Wielką radość łomżyńskiej delegacji sprawiła zwłaszcza statuetka Kurpika w kategorii „Muzyka i taniec” dla kapeli Miód na Serce, którą tworzą Agnieszka Zielewicz, Paweł Zielewicz i Paweł Dąbkowski.
- Na co dzień mieszkamy i pracujemy w Łomży, ale nasze serca są tutaj, na Kurpiach. Dziękujemy za szczególną dla nas nagrodę, ale przede wszystkim dziękuję naszym mistrzom: śpiewakom i muzykantom za otwarte przed nami drzwi, za naukę - Agnieszka Zielewicz.
„Miodowy” tercet specjalnymi upominkami obdarował wicemarszałek Marek Olbryś, a także starosta i wicestarosta łomżyński Lech Marek Szabłowski i Maria Dziekońska.
Laureatami Kurpików za 2020 rok zostali: Czesława Samsel z gminy Myszyniec oraz Zofia Wołosz z Kadzidła w kategorii Twórczość ludowa; Roman Gawrych z Gdańska w kategorii Nauka i pióro; Paweł Łaszczych z Kadzidła oraz kapela Miód na Serce z Łomży i Zbójnej w kategorii Muzyka i taniec; Kurpiowska Organizacja Turystyczna w kategorii Promowanie regionu; firma Sanprod z Ostrołęki w kategorii Pracodawca; Katarzyna Chętnik w kategorii Budzenie tożsamości; Tadeusz Kruk z Drążdżewa w kategorii „Edukacja regionalna”; Justyna Kaczorek z Baranowa oraz Grzegorz Fabiszewski, wójt gminy Łyse, w kategorii Ochrona dziedzictwa kulturowego; Marian Krupiński z Urzędu Marszałkowskiego Województwa Mazowieckiego oraz Robert Niedzwiecki z gminy Lelis w kategorii Działalność publiczna; Wiktor Deptuła, szef młodzieżowego klubu sportowego w Kadzidle w kategorii Talent.

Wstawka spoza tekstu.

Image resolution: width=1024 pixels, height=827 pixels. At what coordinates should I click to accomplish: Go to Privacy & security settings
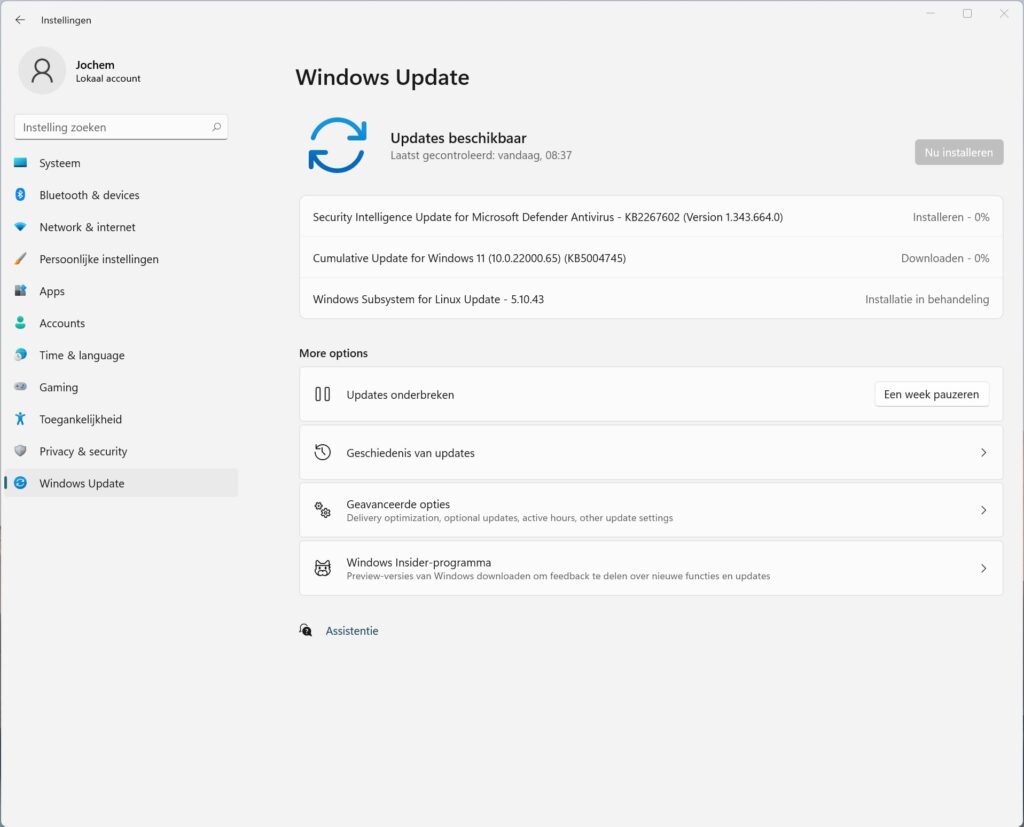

- Jestem zaszczycona i wzruszona… Tutaj są moje korzenie, konsekwentnie poznaję bliżej działaczy, twórców, poetów, pisarzy. To ludzie nie tylko talentu i energii, ale też niesamowitej wrażliwości. Cieszę się, że mogę się wśród nich uczyć – powiedziała Katarzyna Chętnik, prawnuczka Adama Chętnika, piewcy Kurpiowszczyzny, założyciela Skansenu w Nowogrodzie.
Na scenie zachwycał widzów zespół "Kurpianka" z Kadzidła.